Though the mood does get heavy at times, "Nightingale Floors" also features tracks like the rollicking, anthemic lead single, "College," and warm acoustic ballad "The Closer I Get," each of which could likely help extend the group's track record in scoring big synchs. "Lake Michigan" (2007) was featured in a national campaign for Microsoft's Zune and several films and TV shows, while 2005 non-album cut "Eyes" continues to pop up in places like a 2010 ad for LG phones and remains the band's best-selling Sub Pop track. A new song recorded during the "Nightingale Floors" sessions, "No Time," appears on the "Iron Man 3: Heroes Fall" soundtrack.
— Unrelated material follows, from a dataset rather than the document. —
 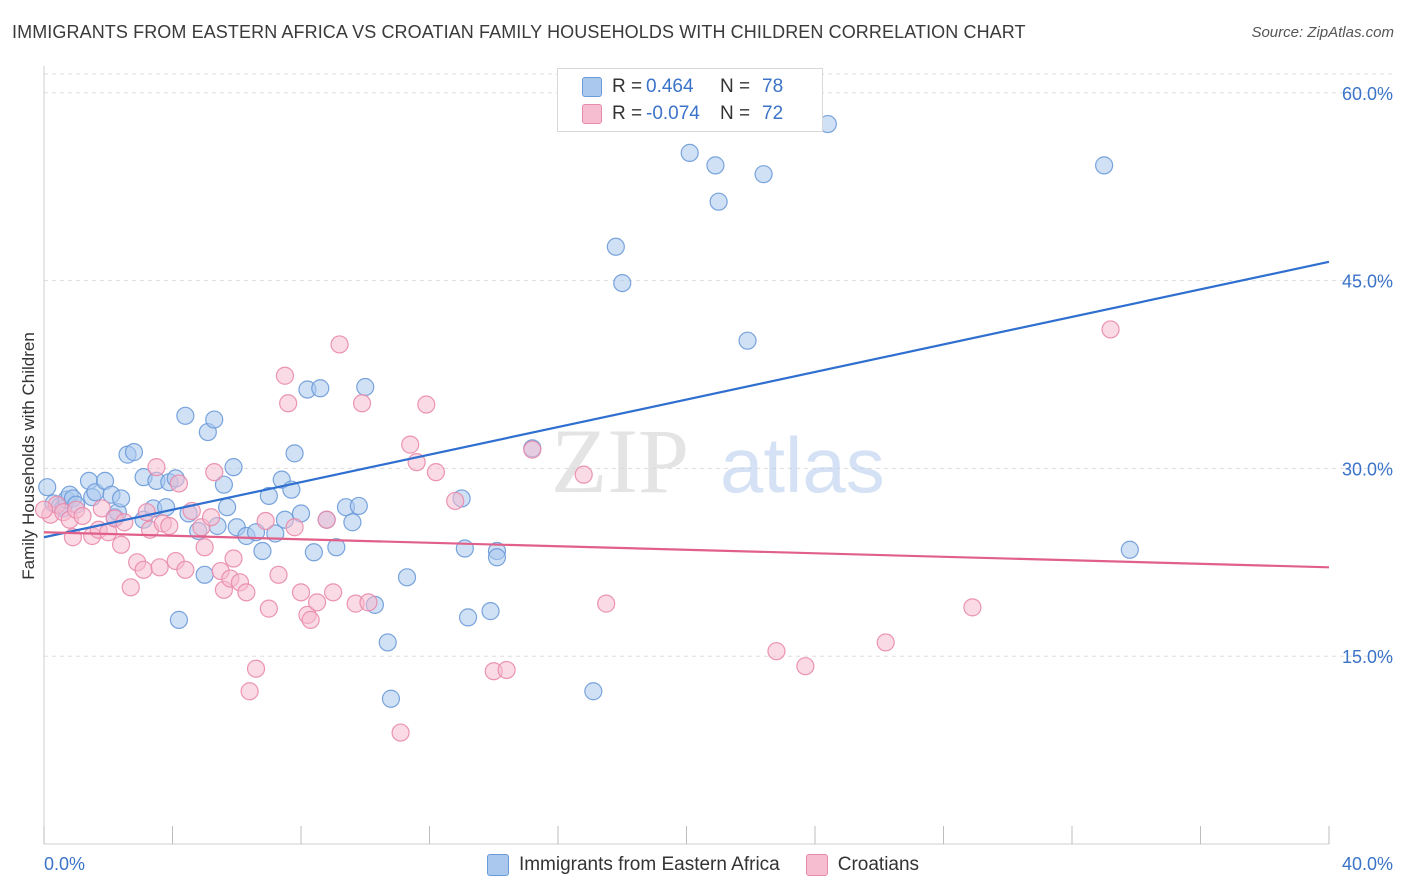 I want to click on correlation-legend: R = 0.464 N = 78 R = -0.074 N = 72, so click(x=690, y=100).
The act has also been shopping a series of exclusive alt-rock covers for potential use in film and TV, making the rounds of ad agencies, movie studios and network music supervisors in the weeks leading up to album release.
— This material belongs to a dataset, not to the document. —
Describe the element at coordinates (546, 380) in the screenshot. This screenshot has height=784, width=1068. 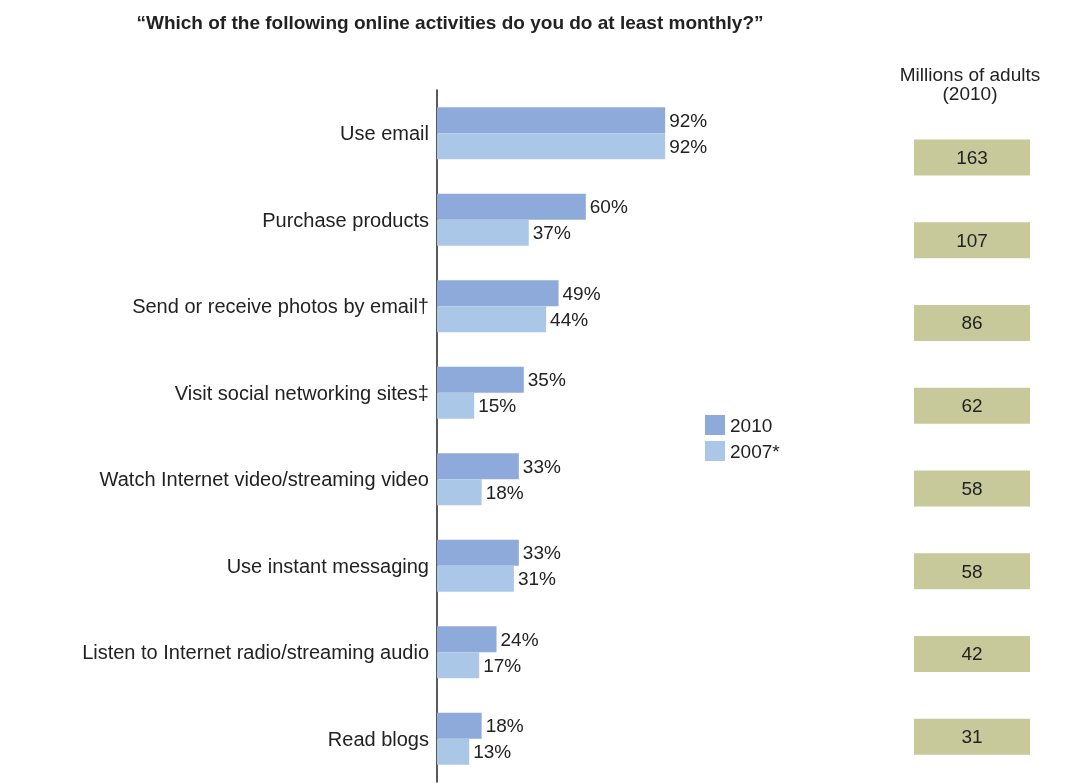
I see `data-label: 35%` at that location.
"We all know the value of synchs and what that can create at a marketing level, and we've seen it before that it can stimulate the fan base and potentially turn people on to the band's music in places where they would never otherwise hear the band," Vagrant Records label manager Dan Gill says. "The band made a great record, and we're going to position it to succeed and create as many opportunities as possible."

Rogue Wave sets off on a summer headlining tour with Caveman in June, with another leg to begin in the fall before targeting festivals in 2014. Rogue says "Nightingale Floors" will be much easier to re-create live than the more technologically demanding "Permalight," and manager Jordan Kurland is exploring options to secure the group an opening slot on a top tour later this year.

"With the type of record they made and the new label, it feels like there's a bit of new energy around it," Kurland says. "We knew there were a lot of Rogue Wave fans out there, but starting this process up again is reminding us just how many there are, even at radio and among music supervisors."